"Ser é Escolher-se" Jean Paul Sartre

Não sei se criei este blog para me fazer entender ou apenas para ter algo que me obrigue a terminar os textos que começo. Fico a meio caminho de tudo, mas ao menos, conheço os caminhos que posso seguir se quiser.

quarta-feira, 31 de março de 2010

Todos somos mulans



"Look at me
You may think you see
Who I really am
But you'll never know me
Every day
It's as if I play a part
Now I see
If I wear a mask
I can fool the world
But I cannot fool my heart

Who is that girl I see
Staring straight back at me?
Why is my reflexion someone I don't know?
Somehow I cannot hide, who I am, though I've tried
When will my reflexion show who I am inside?"

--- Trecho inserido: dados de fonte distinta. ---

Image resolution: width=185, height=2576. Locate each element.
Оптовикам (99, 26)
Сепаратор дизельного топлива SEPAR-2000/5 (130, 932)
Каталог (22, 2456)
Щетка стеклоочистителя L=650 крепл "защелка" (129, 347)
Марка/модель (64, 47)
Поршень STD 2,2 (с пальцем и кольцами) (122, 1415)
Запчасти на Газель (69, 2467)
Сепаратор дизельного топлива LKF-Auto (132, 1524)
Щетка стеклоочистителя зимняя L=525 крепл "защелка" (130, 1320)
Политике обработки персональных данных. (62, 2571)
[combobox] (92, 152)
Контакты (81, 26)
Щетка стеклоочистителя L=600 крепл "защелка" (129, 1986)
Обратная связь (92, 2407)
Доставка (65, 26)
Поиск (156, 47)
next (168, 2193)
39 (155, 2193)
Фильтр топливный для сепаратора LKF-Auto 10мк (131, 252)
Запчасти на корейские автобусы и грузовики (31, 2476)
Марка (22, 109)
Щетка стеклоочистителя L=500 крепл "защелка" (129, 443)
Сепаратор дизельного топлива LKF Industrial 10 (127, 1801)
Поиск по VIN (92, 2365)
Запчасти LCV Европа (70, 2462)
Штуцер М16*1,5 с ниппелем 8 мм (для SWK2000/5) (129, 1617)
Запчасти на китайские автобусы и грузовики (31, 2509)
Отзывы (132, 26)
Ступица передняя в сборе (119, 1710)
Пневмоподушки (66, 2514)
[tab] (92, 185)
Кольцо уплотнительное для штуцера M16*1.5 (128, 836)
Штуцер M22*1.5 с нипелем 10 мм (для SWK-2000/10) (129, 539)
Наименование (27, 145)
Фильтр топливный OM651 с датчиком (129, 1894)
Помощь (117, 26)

Acho que a certa altura, todos nos fartamos de seguir padrões, todos nos questionamos quem somos, todos nos olhamos ao espelho e sentimos que não conhecemos a pessoa que nos olhar, inalterável, do outro lado (ao menos, ela está sempre lá, ao contrário da maior parte das outras pessoas). Todos quebramos regras, todos tentamos procurar sentido às coisas. Todos ou quase todos, tentamos fazer o que está certo, nem que seja pela armadura de outra pessoa, ou por outra pessoa, como fez mulan. E depois, talvez depois de tentarmos passar por alguém que não somos, descobrimos, sem querer quem somos. Se a vida tem sentido? Não. Se isso quer dizer que não vale a pena viver? Opá então matem-se já.
Se nada tem sentido, de onde vêm todos os sonhos? E porque é que temos emoções? Porque é que há pessoas que gostam de carros e outras de cinema? Os cientistas dizem que é tudo causado por químicos. Se for, devemos não seguir os nossos químicos que produziram outros químicos que pelo menos nos dão a ilusão de que somos os estamos felizes? Por ilusório que seja, gostamos de estar felizes, a sensação é de certo melhor do que a de não estar. Então talvez a ideia seja tentar que ela se prolongue o máximo tempo possível, construindo aquilo a que gostamos de chamar personalidade, ou carreira, ou relação, ou rotina, ou seja o que for, a verdade é que todos passamos por pelo menos uma dessas uma vez na vida, pela fase que eu gosto de chamar a fase mulan. Não acredito que haja ningum lá em cima, mas então, porque é que o inventámos? Serão todas as nossas invenções uma simplificação de algo que se passa no nosso cérebro que desconhecemos na totalidade?
E como a vida não tem sentido, ou se tiver não o vamos descobobrir, ou se o descobrir-mos não vamos saber se é verdadeiro ou não, o melhor é tentarmos urgentemente arranjar forma de nos enganar-mos ou vamos dar ou em vagabundos, ou em loucos, ou em, suicidas, ou em velhos rabugentos, e isso chama-se viver, palavra que para mim tem dois caminhos: fazer e sonhar.
No palco da vida, somos actores sem guião mas com muitas personagens. Só depois de experimentarmos todas essas personagens percebemos quem e como é o actor.
Se morremos sem perceber, não faz mal, desde que a peça tenha valido a pena



Carolina jorge, para ti, Joana Lemos.